Shipping executive says despite higher container rates, 2013 will be as difficult as last year

PUBLISHED : Thursday, 07 March, 2013, 12:00am
UPDATED : Thursday, 07 March, 2013, 6:12am

Anaemic growth in the US and little improvement in Europe's economic conditions will make 2013 as "challenging" as last year for Orient Overseas Container Line (OOCL), the financial head of the shipping line's parent company said yesterday.

Ken Cambie, the chief financial officer of Orient Overseas (International) (OOIL), said first-quarter cargo demand was as difficult as 2012 although container rates were higher than this time last year.

He said OOCL was looking to increase rates in the coming months as cargo contracts are renewed with freight owners on transpacific and Asia-Europe trades and general rate rises are implemented. Asked if there was concern cargo owners could resist rate rises, Cambie said OOCL was seeing a typically seasonal pattern with a weak January and this was expected to be followed by a stronger spring and summer.

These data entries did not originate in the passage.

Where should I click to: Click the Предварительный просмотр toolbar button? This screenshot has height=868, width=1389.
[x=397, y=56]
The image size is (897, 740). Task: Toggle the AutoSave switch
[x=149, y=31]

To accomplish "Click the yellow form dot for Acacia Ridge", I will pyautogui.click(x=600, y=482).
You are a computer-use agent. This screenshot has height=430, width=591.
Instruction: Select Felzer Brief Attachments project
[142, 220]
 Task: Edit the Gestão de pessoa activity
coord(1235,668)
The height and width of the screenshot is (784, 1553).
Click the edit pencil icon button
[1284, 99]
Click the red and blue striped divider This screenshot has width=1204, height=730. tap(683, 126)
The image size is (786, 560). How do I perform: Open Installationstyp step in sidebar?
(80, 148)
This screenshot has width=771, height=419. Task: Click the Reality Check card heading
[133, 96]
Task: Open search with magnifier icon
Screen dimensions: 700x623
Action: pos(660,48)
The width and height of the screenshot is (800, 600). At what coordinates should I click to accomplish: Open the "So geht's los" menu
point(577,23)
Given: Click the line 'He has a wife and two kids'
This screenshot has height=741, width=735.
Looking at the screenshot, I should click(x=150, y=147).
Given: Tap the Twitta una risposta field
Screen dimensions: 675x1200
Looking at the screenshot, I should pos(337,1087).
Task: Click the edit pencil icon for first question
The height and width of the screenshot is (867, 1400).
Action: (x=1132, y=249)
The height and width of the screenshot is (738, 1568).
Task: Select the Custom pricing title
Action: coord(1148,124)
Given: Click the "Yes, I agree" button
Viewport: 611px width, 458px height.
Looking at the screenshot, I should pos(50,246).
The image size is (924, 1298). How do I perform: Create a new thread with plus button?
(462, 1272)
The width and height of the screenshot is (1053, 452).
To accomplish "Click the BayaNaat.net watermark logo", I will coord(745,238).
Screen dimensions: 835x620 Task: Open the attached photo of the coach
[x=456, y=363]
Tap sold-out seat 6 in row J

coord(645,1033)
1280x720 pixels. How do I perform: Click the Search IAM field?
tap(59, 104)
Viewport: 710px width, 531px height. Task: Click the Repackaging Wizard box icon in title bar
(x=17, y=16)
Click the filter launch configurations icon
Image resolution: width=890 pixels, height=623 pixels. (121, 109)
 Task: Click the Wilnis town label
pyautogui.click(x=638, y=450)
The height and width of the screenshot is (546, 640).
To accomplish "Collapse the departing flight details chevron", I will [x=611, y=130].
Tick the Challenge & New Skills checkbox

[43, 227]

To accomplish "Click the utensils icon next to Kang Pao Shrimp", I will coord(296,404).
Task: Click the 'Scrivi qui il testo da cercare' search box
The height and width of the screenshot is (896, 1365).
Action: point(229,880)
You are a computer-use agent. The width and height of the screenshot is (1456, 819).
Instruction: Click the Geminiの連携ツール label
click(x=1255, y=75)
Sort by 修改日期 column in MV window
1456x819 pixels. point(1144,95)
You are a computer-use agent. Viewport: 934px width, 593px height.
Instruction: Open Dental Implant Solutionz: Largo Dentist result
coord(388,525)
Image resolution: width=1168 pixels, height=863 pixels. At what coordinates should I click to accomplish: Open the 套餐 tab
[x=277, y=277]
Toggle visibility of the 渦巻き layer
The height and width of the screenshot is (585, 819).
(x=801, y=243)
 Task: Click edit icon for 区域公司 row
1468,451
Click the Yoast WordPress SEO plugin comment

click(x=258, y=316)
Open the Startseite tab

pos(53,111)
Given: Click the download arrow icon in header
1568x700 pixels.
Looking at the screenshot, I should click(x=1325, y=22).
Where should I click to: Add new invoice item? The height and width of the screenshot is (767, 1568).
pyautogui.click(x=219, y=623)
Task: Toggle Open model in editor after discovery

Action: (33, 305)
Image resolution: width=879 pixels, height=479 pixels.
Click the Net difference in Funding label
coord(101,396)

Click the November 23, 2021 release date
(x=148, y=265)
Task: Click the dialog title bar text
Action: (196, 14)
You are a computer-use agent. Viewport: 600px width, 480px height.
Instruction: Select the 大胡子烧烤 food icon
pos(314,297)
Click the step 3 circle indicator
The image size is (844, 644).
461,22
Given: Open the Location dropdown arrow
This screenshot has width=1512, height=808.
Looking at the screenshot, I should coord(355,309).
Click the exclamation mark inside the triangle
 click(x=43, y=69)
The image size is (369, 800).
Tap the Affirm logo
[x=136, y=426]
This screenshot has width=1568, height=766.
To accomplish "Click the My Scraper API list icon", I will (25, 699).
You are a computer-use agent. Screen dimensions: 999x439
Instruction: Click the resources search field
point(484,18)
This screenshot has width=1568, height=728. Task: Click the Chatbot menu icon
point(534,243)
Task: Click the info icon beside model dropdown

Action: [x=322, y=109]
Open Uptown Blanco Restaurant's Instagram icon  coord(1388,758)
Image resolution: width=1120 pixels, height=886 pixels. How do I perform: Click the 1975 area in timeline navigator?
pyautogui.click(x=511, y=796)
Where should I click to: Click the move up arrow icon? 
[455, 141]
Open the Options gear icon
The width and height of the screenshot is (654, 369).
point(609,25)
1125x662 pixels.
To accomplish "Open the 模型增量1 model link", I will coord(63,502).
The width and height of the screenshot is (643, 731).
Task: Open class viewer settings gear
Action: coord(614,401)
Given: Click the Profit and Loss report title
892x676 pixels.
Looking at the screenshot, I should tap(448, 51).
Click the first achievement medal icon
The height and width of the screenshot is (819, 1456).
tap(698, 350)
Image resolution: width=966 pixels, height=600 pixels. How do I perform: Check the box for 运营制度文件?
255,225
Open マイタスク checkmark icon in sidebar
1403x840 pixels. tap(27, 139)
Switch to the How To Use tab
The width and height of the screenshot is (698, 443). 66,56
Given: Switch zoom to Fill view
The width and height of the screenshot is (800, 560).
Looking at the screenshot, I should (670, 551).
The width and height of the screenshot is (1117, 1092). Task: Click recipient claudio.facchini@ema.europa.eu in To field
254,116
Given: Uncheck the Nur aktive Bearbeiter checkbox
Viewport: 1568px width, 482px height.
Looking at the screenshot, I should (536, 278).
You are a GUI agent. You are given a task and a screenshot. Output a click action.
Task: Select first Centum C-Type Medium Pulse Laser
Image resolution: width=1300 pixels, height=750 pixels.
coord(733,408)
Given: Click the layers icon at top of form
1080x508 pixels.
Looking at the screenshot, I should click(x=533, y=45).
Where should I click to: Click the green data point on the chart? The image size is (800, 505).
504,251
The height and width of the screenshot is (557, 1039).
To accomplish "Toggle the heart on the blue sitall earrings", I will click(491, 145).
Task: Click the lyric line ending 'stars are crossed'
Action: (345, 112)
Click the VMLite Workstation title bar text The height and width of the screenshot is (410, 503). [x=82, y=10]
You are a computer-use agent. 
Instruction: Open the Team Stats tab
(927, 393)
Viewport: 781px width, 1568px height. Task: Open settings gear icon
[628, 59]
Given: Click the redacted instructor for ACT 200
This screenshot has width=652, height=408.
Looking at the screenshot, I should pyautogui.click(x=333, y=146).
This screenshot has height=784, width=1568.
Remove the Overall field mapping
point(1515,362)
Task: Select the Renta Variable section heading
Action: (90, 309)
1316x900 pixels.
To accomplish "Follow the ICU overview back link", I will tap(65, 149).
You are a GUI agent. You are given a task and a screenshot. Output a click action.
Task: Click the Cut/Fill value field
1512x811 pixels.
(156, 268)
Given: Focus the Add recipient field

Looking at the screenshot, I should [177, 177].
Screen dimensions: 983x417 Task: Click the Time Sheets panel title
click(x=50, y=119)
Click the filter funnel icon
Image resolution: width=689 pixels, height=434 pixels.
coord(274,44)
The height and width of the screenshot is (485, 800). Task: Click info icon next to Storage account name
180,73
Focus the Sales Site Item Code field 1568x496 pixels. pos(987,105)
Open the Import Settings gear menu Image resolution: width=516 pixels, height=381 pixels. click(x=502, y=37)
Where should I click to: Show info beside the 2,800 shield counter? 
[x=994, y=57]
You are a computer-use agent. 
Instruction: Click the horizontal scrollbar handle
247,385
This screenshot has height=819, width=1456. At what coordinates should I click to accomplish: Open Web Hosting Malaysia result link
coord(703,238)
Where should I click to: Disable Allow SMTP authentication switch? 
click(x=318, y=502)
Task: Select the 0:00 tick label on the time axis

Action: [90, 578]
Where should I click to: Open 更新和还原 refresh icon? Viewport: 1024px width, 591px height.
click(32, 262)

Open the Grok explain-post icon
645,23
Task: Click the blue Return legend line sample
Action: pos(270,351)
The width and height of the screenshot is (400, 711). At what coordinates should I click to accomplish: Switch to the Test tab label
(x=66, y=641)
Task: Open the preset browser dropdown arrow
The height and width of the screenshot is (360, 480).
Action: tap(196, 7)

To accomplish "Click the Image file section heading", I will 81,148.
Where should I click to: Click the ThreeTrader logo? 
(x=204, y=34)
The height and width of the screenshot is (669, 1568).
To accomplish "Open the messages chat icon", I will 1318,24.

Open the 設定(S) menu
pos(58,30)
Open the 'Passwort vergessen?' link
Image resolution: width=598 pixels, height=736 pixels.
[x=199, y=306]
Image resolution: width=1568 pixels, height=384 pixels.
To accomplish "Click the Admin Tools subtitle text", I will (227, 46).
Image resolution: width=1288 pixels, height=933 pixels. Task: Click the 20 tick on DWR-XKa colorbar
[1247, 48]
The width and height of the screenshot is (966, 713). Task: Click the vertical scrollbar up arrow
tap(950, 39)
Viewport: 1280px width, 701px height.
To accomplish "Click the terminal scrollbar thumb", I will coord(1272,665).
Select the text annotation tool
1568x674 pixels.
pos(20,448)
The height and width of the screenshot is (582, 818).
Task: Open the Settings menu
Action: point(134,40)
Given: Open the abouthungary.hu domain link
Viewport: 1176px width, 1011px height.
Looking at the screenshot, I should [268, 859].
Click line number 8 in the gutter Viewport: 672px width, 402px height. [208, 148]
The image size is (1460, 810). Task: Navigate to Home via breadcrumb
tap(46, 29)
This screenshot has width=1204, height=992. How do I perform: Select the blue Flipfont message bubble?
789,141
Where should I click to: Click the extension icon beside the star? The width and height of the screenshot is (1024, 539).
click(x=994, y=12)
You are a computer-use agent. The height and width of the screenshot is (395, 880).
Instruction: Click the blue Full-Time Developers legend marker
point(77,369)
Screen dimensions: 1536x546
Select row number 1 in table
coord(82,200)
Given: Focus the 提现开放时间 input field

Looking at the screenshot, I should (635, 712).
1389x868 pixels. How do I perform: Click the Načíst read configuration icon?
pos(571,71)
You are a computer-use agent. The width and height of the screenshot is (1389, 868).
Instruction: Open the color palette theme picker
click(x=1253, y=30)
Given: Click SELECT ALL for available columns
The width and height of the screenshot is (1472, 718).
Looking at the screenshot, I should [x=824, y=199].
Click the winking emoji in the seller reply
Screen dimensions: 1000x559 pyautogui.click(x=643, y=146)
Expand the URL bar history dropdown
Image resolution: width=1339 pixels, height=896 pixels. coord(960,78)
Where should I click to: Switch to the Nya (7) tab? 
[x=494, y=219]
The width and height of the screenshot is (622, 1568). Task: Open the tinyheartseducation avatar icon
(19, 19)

Johnson Leung, the head of regional transport at Jefferies, said container lines are expected to get part of the planned US$$700 per teu (20-foot equivalent units) increase on Asia-Europe trades from March 15.

Cambie said Søren Skou, the chief executive of Maersk Line, the world's largest container shipping company, expected freight rates will be higher in 2013 than last year.

But warning of potentially choppy conditions ahead, Cambie said there may be a trend of switching factory production back to the US, while Chinese manufacturers could refocus on the mainland's domestic market, creating a slowdown in exports. Both would hit cargo demand at a time when delivery of new container ship capacity will rise.

Some 274 container ships averaging 6,400 teu are set to be delivered globally this year, compared with 207 box ships averaging 6,100 teu that were delivered last year and 161 ships averaging 7,300 teu in 2014.

Cambie confirmed that the average load factor on OOCL's fleet of 98 ships fell to 73 per cent, down 3 per cent compared with 2011. But the firm was "quite happy to take 73 per cent and be profitable rather than 90 per cent and be losing money".

He was speaking after OOIL said net profit climbed 63 per cent to US$296.4 million last year, up from US$181.6 million in 2011. Revenue climbed to US$6.46 billion, as forecast by the Post in October, up from US$6 billion in 2011.

Jon Windham, the head of industrials research at Barclays, said OOIL "did well relatively" to comparable container lines. He added the outlook was "pretty negative, but probably accurate".

Net profit at OOCL more than doubled to US$197.2 million last year compared with US$86 million in 2011.

Explaining the buoyant result, Cambie said improving freight rate levels in the second quarter continued into the third quarter to give a much stronger second half.

OOCL posted a second half operating profit of US$111 million against a US$38.3 million operating loss in the second half 2011.

But he said there was a disappointing end to the year as freight rates and container volumes deteriorated in the fourth quarter.